Our coverage of China and Japan was enlarged in 2004. In China, we count 1,140 cities and towns in 31 provinces in our distribution network, 90% of which have delivery lead times within 72 hours. Warehouse space at year-end totalled approximately 270,000 square metres.

Meanwhile, in Japan, our warehousing area totalled 14,550 square metres and our distribution capability has reached more than 15,000 tonnes per day. We have coverage of 683 cities and towns in the country, 95% of which can be reached within 24 hours. Our operations in Japan were strengthened further through Footwork Express’ acquisition of Kyushu Sanko Unyu, the second largest transportation company in Kyushu.

To capitalise on the intra-trade volume among the North Asian economies, as well as the trend of Japanese and Korean companies relocating manufacturing activities to China, we established a North Asia Regional Office in Shanghai in mid-2004 and accelerated our marketing efforts to these companies.

Our South Asia operations secured 81 contracts during the year as a result of increased marketing efforts, contributing S$27.3 million to turnover, an increase of 3%. Restructuring of SembLog India was completed during the year, and we are now exploring the feasibility of providing higher value-added services such as manufacturing, procurement and reverse logistics there. We are also looking at offering Collateral Management Agreement-linked (CMA-linked) logistics services in Sri Lanka for commodities such as tea, paper, and palm oil.

Oil and Gas
Oil and gas logistics delivered stable performance. Turnover stood at S$43.0 million while PATMI improved to S$17.1 million.

In July, we established another offshore base in Kish Island in the Persian Gulf. At the end of 2004, our Batam base began operations and now provides logistical support to our customers.

To grow our business, we are making plans to re-develop the Loyang base in Singapore into a modern and compact logistics hub for the oil and gas industry to serve the Asia Pacific region. We are also considering to expand our operations to Kazakhstan in the Caspian Sea.

Specialty Logistics
In 2004, we enlarged our offering of specialty logistics services by offering metals and CMA-linked logistics through our joint venture with B. Pacorini of Italy. The joint venture has been profitable in its eight months of operations and has secured 26 contracts across Asia.

Outlook
The extent and robustness of our Asian network today, and our strong customer base, make us unique in the logistics market in Asia.
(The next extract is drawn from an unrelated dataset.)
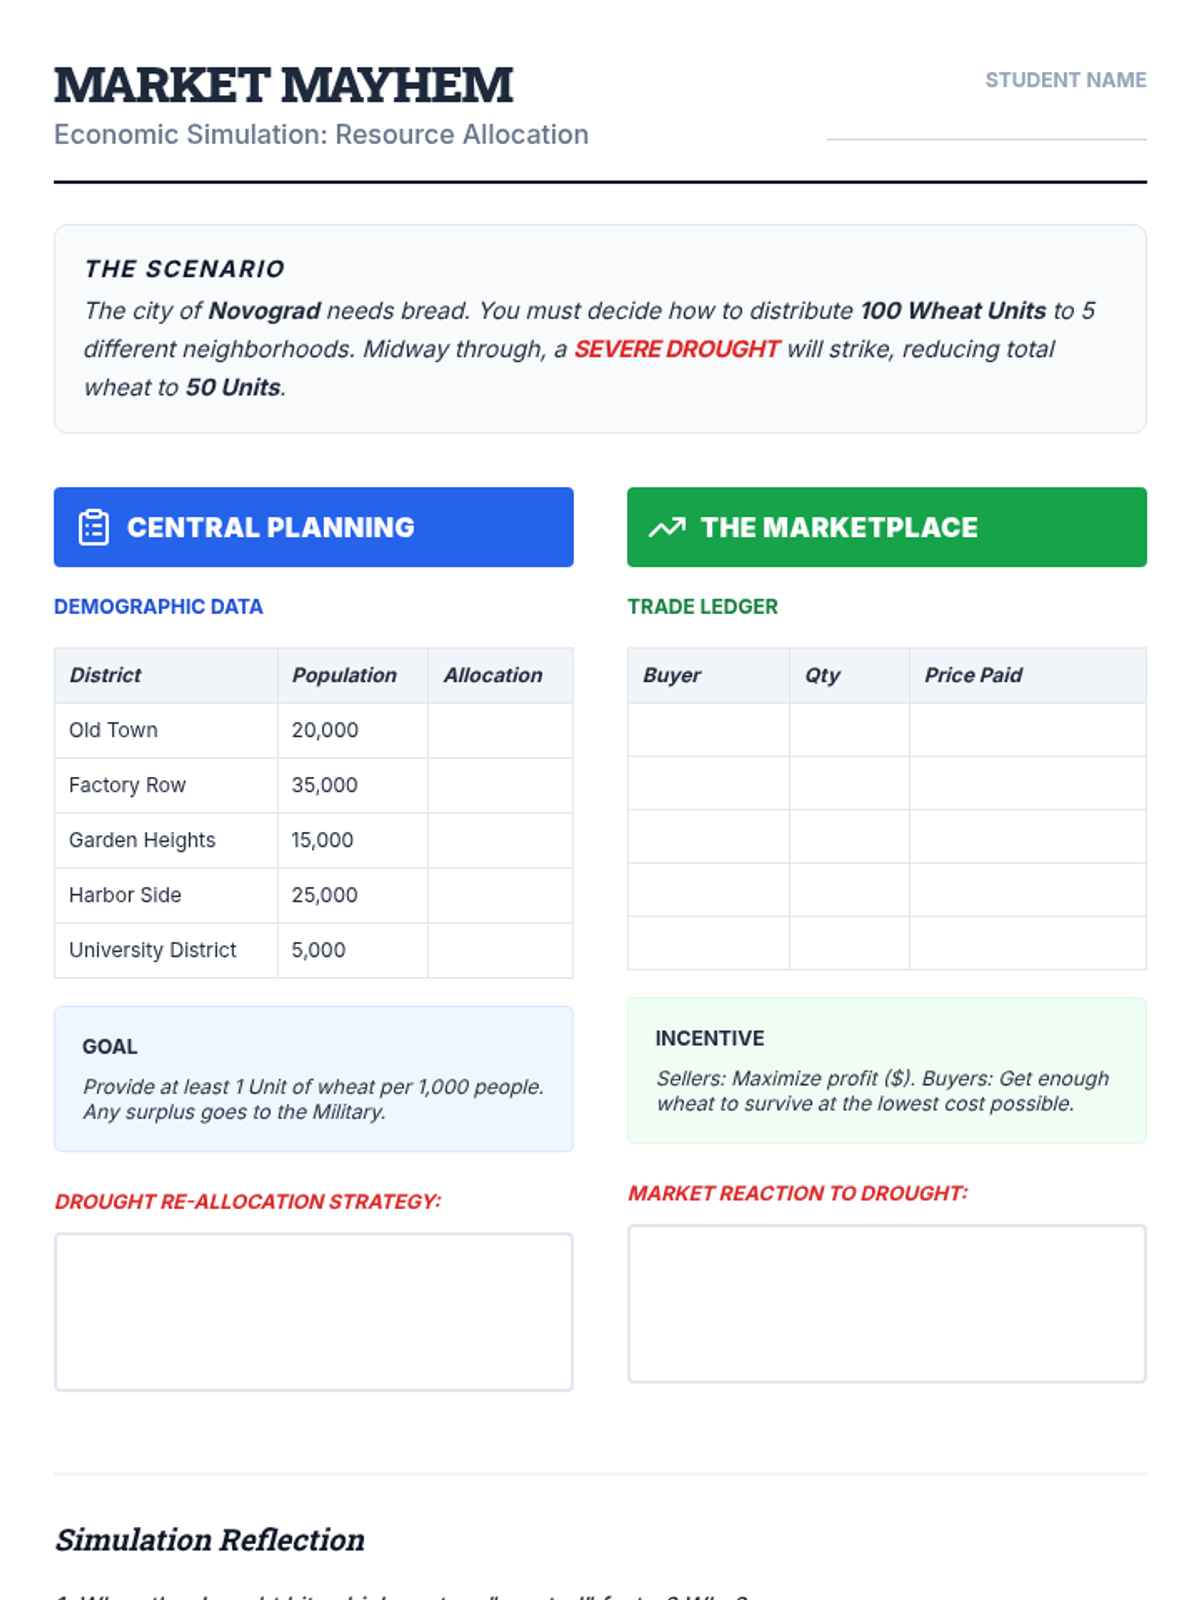
Task: Select the Factory Row allocation cell
Action: tap(500, 785)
Our priority will be to build on these achievements to enhance our competitiveness and expand to new frontiers. Our roadmap for the next three years will be to make ourselves a “household name” in logistics across Asia, accelerate earnings growth and achieve global reach by the end of 2007.

To enhance our competitiveness, we plan to aggressively expand into freight management services. We are also looking at utilising our supply chain management network to focus on the fastest growing verticals and to serve our customers in multiple territories.
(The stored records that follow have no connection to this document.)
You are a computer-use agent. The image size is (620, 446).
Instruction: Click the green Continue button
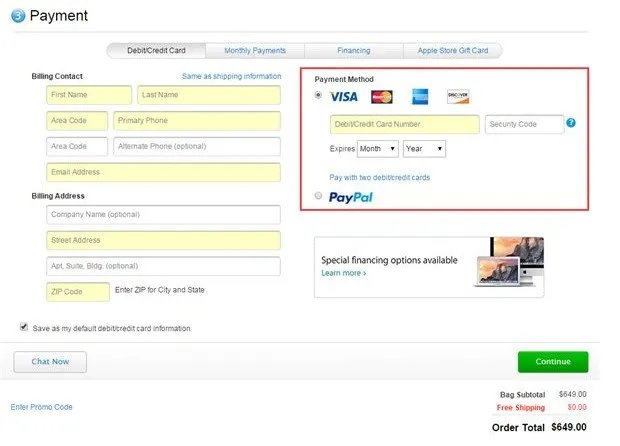(553, 362)
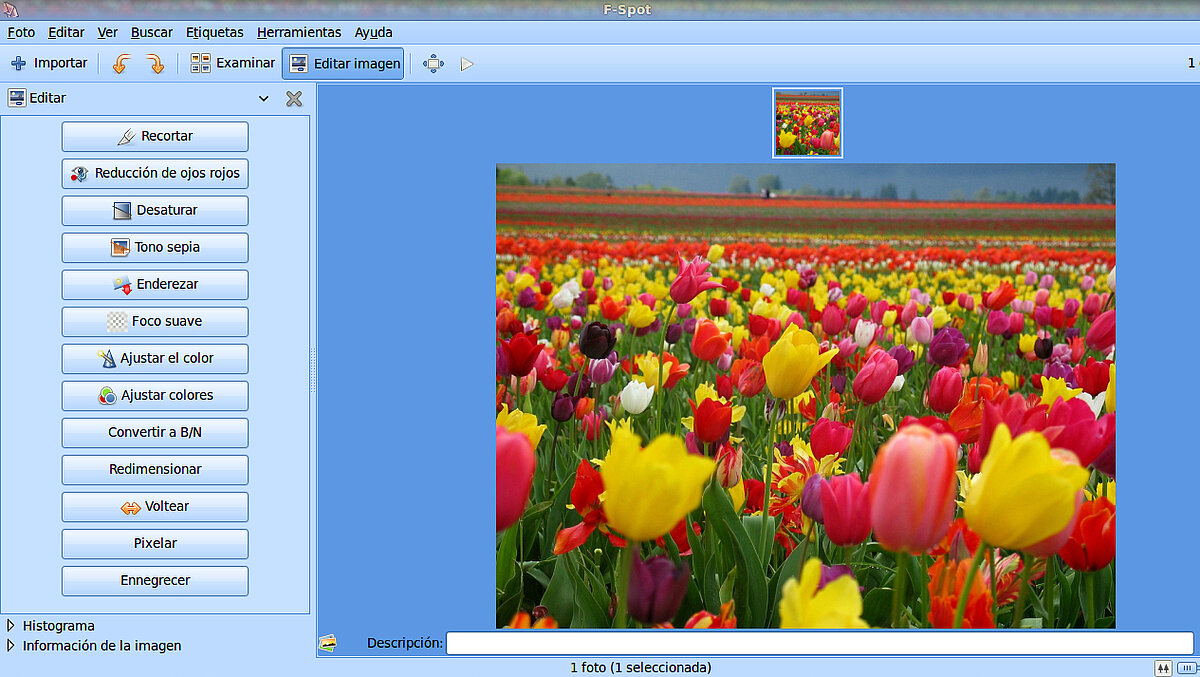Click the rotate left arrow icon
This screenshot has width=1200, height=677.
click(x=121, y=64)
We plan to expand to new frontiers by innovating and building systems for tomorrow, such as providing RFID-enabled (Radio Frequency Identification) supply chain management solutions, offering total asset visibility, and developing secure supply chain solutions.

In 2005, we expect our performance to be better than in 2004 on an ex KNI basis. Our management target is to grow net earnings by 20-25%, based on 2004 operating earnings of S$49.0 million.

Delivering Value: Distributing the gains from the sale
of shares in KNI to shareholders

On October 25, the partnership with KNI was mutually terminated and both companies agreed to unwind the cross-holding of shares between them. The sale of our 20% stake in KNI generated S$1.3 billion in proceeds. S$750.0 million has already been paid out as a special cash dividend late last year, while approximately S$250 million is to come in the form of a capital reduction.

We have delivered value to our shareholders substantially with the distribution, and we remain committed to creating and sustaining such value going forward.